A full 28% of iPad users reported in a very recent study by Resolve research that they use the device primarily for gaming. 

This can be all the more astonishing when one considers that games compose only 17% of the App Store. The net catalog Apptism, which offered an almost complete Internet listing of the contents of the App Store (before it had been bought out by ngmoco), showed 2 years ago a complete of 213,292 apps, of which only 36,008 were games. 

Meanwhile, the quantity of apps, per Apple, has grown to over half 1,000,000, and each month users download over a billion apps onto their personal devices. 

Thus, the App Store still offers as compared to other mobile operating systems both the most important selection and an awfully active download community.

* The absence of classical input options certainly complicates the playing of typical genre games as represented by, for instance, Jump’n’Runs or Shoot’em Ups. 

Unless the touch-sensitive surface of iOS devices offers the chance of emulating the missing joystick or gamepad: Both variants are used, additionally to others, within the C64 emulator from Manomio. 

Particularly for brand new editions * For comparison: The Flurry Tech Blog gives only 350,000 available apps for the Android market for October 2011.

Upper row (left to right): Magnetic Baby (Bravery), R-Type (Electronic Arts), Spirits (Spaces of Play). of older retro titles from the 1980s, which frequently require the player’s rapid and precise reaction, the touch control remains inferior to the controls borrowed from the arcade: it's too notchy, too imprecise, and, additionally, a part of the screen is obscured by the virtual control. 

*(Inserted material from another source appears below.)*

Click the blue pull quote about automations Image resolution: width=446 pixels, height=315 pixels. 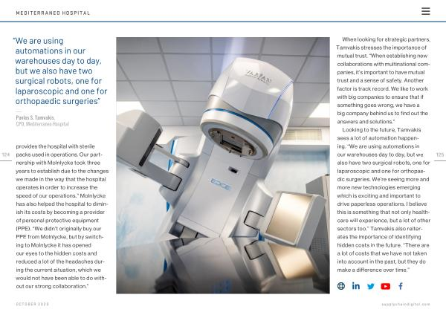click(61, 71)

But it's precise during this shortcoming that the challenge lies: The operating concept of iPhone & Co. forces game developers to think in new ways and requires new ideas and innovative control options. 

There are by now lots of successful examples that show how the touch display and motion sensor is used for games.

* Since games need to be tailored to the iPhone iOS, the platform unavoidably provides for brand spanking new and unique gaming experiences that can't be readily transferred to other gaming consoles or, conversely, adapted from other platforms to the iPhone.